“Quando um dia eu for embora
Quando então me despedir
Pedirei apenas silêncio”.
(Pablo Neruda)
Encontrei-me com um grupo de estrangeiros que escolheram o Porto Santo para viver. Sentamo-nos na tarde a falar de nós e deste lugar que tem silêncios pendurados nos caminhos e que (ainda) nos permite abrandar da loucura dos dias.
A ilha escolheu-os para que fizessem dela a sua casa. Aceitaram o silêncio que ela lhes oferece em cada manhã, quando o sol faz de prata o mar e o tempo se abre, no vagar de quem não precisa de correr.
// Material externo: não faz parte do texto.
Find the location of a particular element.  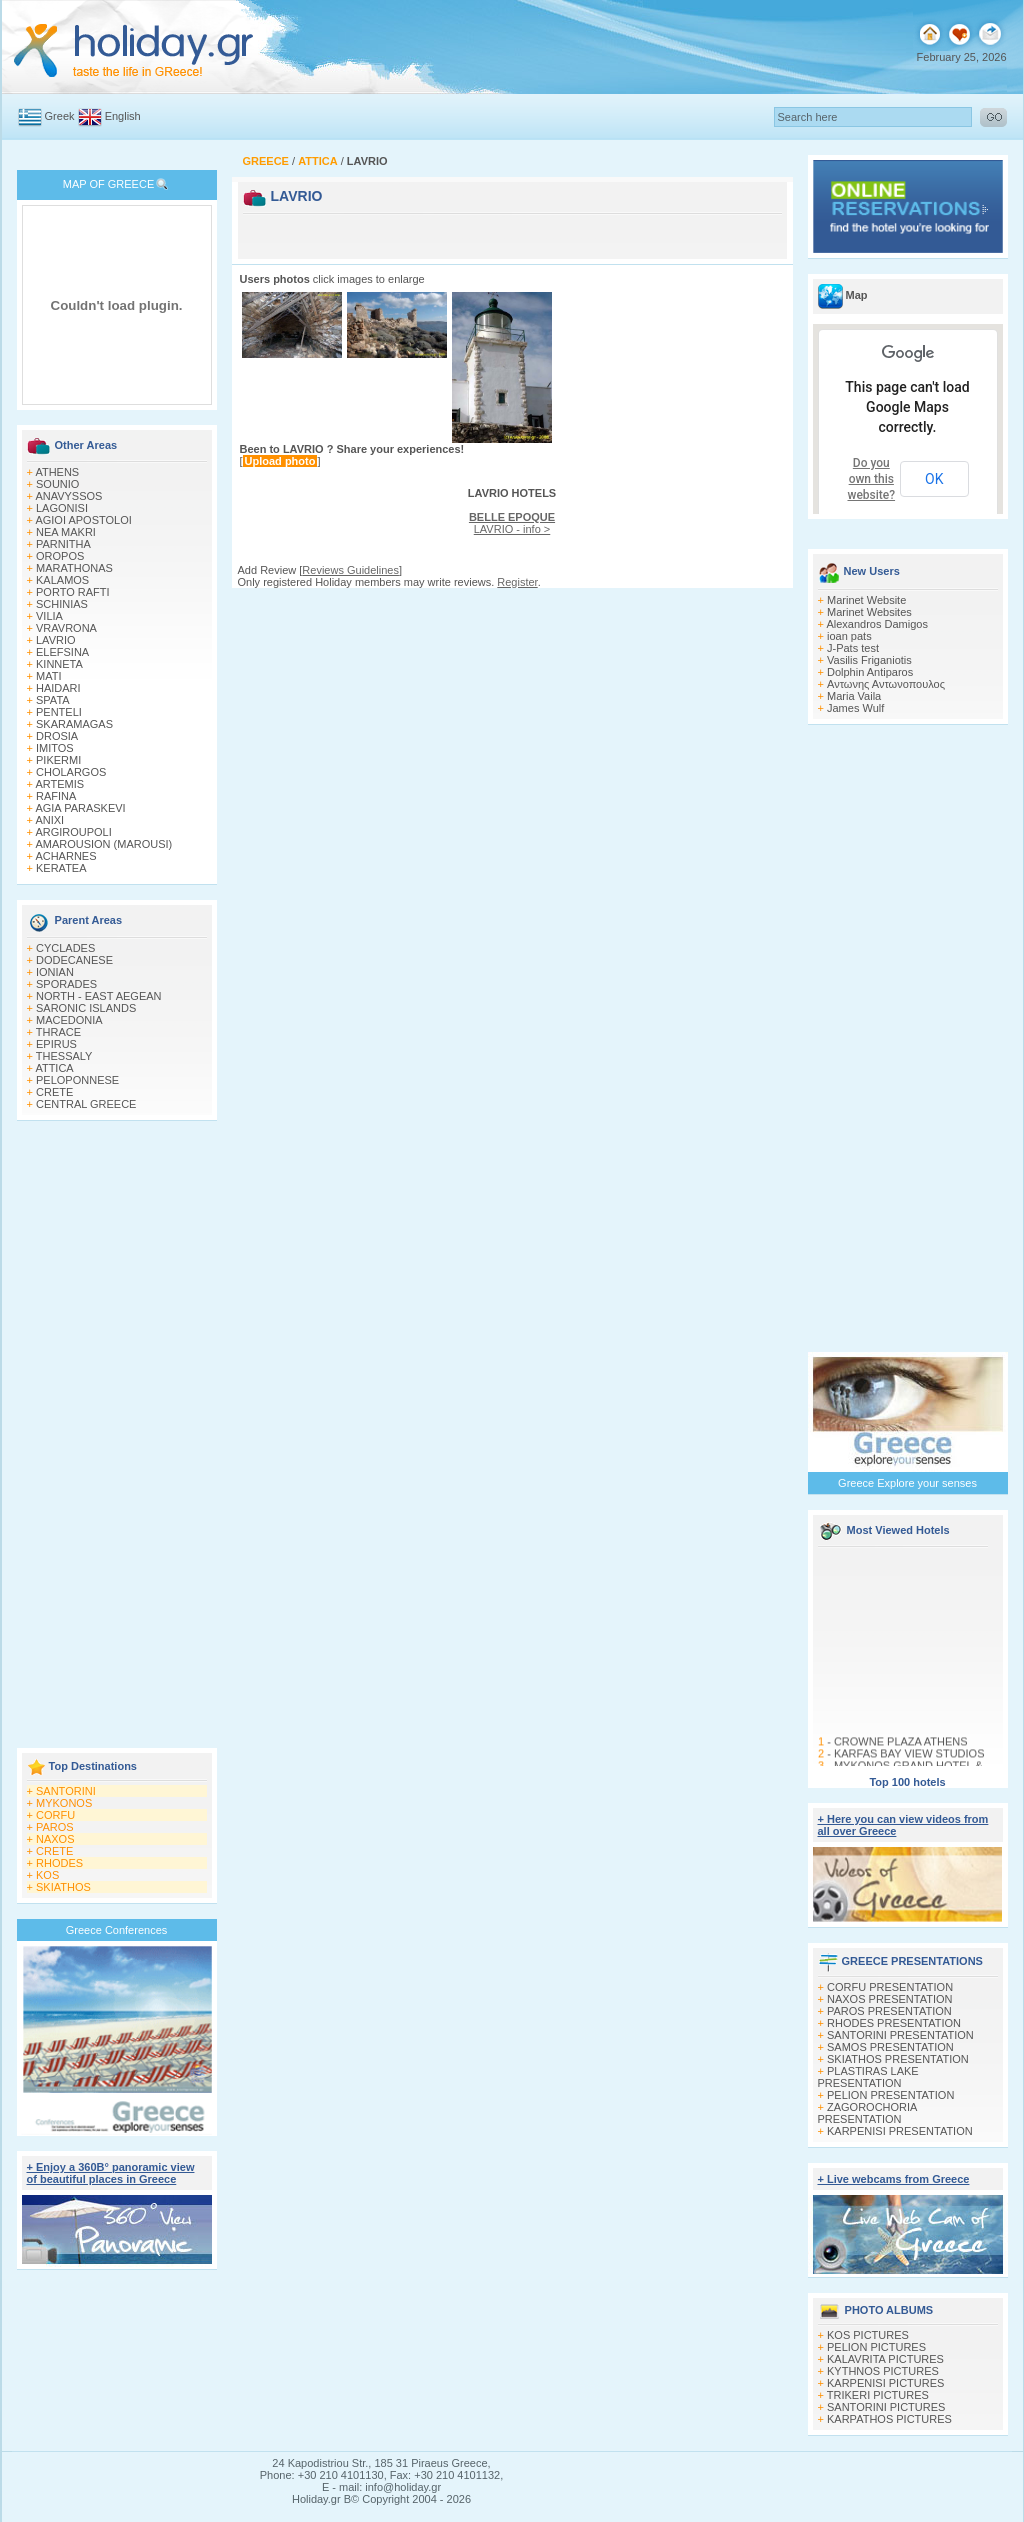

PORTO RAFTI is located at coordinates (73, 592).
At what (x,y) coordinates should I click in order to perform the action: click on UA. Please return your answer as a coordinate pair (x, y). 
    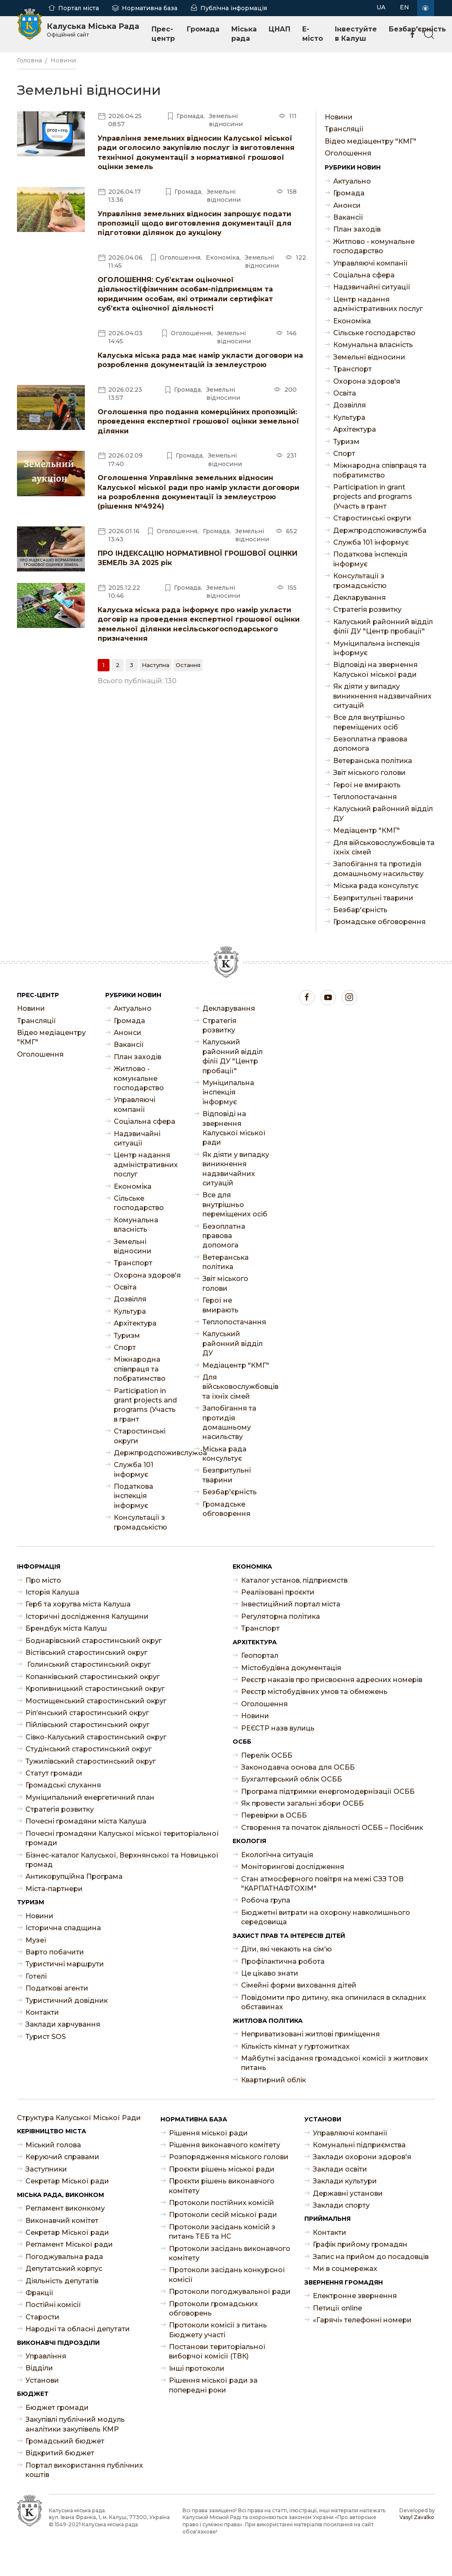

Vieram do mundo para ficar ali, naquele canto louro de azul turquesa, inebriados de sossego. Ou de paz. Ou de uma qualquer coisa que os fez acreditar que aquele seria o seu lugar. Talvez o tempo. Ou o silêncio.
Viajantes, andaram à procura de um lugar para ficar, um lugar que fizesse sentido, no contexto das suas vidas, das suas solidões, da vontade de encontrar uma casa que se tornasse também de dentro. E o Porto Santo (ainda) é um lugar assim: de dentro.
Conversamos entre silêncios, escolhendo as palavras certas, apenas as necessárias. E percebi, com eles, que só o silêncio pode organizar os vazios, separar os escombros dos tesouros, quando nos dedicamos à arqueologia da existência e que, com ele, é mais fácil eliminar o que não é essencial. E há alturas da vida em que só importa o que é essencial. O resto...
Na vida desta gente, o silêncio tem a forma de um lugar. Recolheram-se ali, pensaram-se ali, encontraram-se ali. Reconheci-lhes a coragem. Eu sei que o silêncio é como a saudade, permite-nos contemplar a ausência. E isso nem sempre é fácil.
O silêncio posiciona-se entre a ida e volta do sentido – no espaço em branco entre os versos, no intervalo da música. Traduz o que as palavras não dizem e sustém a vida. O silêncio é estrutural. Organiza. Organiza-nos. É a folha branca onde se pousam as palavras. É o lugar da escuta.
Estava ali gente de muito mundo. Ensinaram-me a possibilidade de se escolher o silêncio e de, nele, construir a paz.